Posted on Tuesday, May 22, 2007

Dr. Russell Martin, Westminster College associate professor of history, was recently awarded honorary membership in the Russian Imperial Union-Order (RIU-O), the oldest and most distinguished Russian émigré monarchist organization in the world.

"The RIU-O was founded in Paris by Russian exiles and has spent the last 79 years serving the legitimate heirs to the Russian throne encouraging and maintaining the best traditions and cultural expressions of pre-revolutionary Russia," Martin said. "George Fedorov, current chairman of the RIU-O, and the RIU-O Supreme Council bestowed this rare honor for my work over the years, especially my recent work on producing a translation of the Official Webpage of the Imperial House (www.imperialhouse.ru).

"I was touched by this honor, and was especially humbled when I learned that in its nearly 80 years, the RIU-O has given this honor only a handful of times," Martin said.

Martin recently gave a lecture at the Mercer County Medical Society's monthly meeting.

"The topic of my lecture was on the physical descriptions and physical examinations for health, fertility and virtue of prospective brides for Russian tsars in the 16th and 17th centuries," Martin said. "It seemed like a good topic to present to a gathering of doctors! I believe strongly that the ivory-tower' research of scholars has to be packaged in ways both interesting and accessible to the broader public."

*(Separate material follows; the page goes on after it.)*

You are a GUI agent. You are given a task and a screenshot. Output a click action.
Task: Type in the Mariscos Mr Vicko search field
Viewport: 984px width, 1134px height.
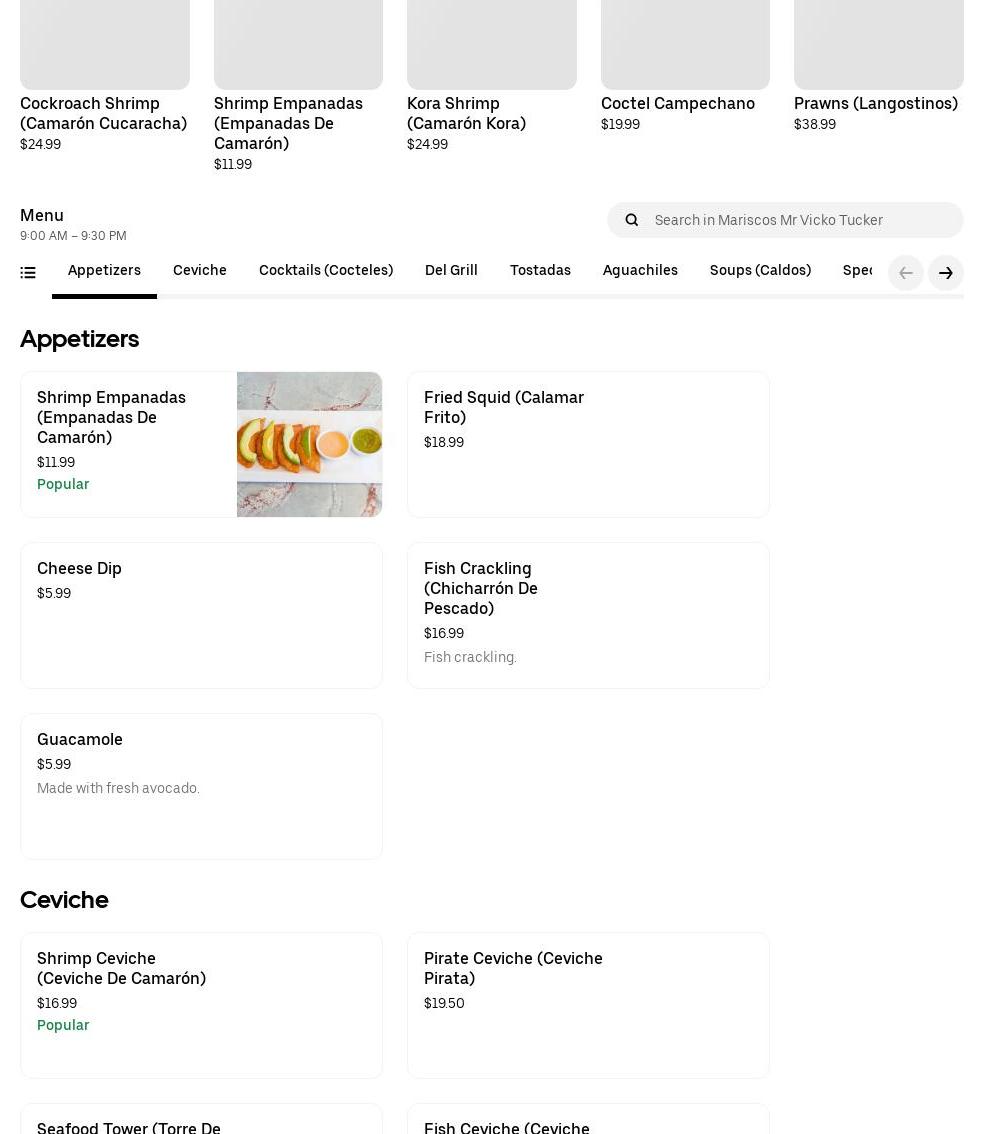coord(800,220)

"Events like this one help to make the sometimes arcane work of professors--and what can be more arcane' today than medieval Russia!?--a bit more available, and therefore valuable, to the public," he said. Historians more and more have to write and lecture not just for themselves, but for everyone, if we want society to benefit from our research."

Martin appeared on A&E Biography in a broadcast on Ivan the Terrible as an expert on the controversial ruler. He is the co-founder of the Muscovite Biographical Database, a Russian-American computerized register based in Moscow of early modern Russian notables. The Neville Island, Pa., native is not only fluent in Russian, but also reads Old Church Slavonic, French, German, Latin, and Polish.

Martin, who has been with Westminster College since 1996, earned his bachelor's degree from the University of Pittsburgh, and his master's and Ph.D. from Harvard University.